■ DATA FOR THIS TASK ■

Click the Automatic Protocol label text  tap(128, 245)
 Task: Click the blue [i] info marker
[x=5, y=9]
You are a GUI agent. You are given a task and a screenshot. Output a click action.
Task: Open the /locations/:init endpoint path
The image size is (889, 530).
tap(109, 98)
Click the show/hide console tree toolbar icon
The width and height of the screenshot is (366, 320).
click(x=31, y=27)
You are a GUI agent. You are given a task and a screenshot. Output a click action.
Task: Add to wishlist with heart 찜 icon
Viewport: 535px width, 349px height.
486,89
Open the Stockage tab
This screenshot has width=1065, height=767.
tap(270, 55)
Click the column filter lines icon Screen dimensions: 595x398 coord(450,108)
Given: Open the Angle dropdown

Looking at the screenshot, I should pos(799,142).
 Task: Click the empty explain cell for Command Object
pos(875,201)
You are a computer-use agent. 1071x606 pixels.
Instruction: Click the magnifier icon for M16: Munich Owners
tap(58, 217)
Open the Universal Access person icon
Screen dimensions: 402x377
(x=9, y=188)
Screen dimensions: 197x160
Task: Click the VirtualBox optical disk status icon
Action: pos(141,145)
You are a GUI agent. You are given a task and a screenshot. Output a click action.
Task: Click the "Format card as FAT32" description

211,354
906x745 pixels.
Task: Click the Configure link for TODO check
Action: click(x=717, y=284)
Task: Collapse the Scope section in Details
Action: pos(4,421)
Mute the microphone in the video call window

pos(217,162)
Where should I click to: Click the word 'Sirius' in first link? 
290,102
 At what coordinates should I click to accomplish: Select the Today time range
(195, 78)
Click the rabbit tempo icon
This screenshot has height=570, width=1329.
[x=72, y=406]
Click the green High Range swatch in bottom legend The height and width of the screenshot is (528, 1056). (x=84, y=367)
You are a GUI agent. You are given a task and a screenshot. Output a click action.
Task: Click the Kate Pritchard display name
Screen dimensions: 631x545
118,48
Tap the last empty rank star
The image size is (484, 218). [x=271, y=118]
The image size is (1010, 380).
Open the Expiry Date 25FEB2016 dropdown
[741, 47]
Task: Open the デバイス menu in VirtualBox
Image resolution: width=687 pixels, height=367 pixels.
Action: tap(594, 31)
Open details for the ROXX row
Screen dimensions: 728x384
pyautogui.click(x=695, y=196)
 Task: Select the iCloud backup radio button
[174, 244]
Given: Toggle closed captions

■ WHAT YOU WILL DO ■
Taking the line that contains "Screen dimensions: 631x545" as the starting point, copy every line through the end of the listing exactly, and write nothing further.

■ SOLUTION TO THIS EXERCISE ■
Screen dimensions: 631x545
118,48
Tap the last empty rank star
The image size is (484, 218). [x=271, y=118]
The image size is (1010, 380).
Open the Expiry Date 25FEB2016 dropdown
[741, 47]
Task: Open the デバイス menu in VirtualBox
Image resolution: width=687 pixels, height=367 pixels.
Action: tap(594, 31)
Open details for the ROXX row
Screen dimensions: 728x384
pyautogui.click(x=695, y=196)
 Task: Select the iCloud backup radio button
[174, 244]
Given: Toggle closed captions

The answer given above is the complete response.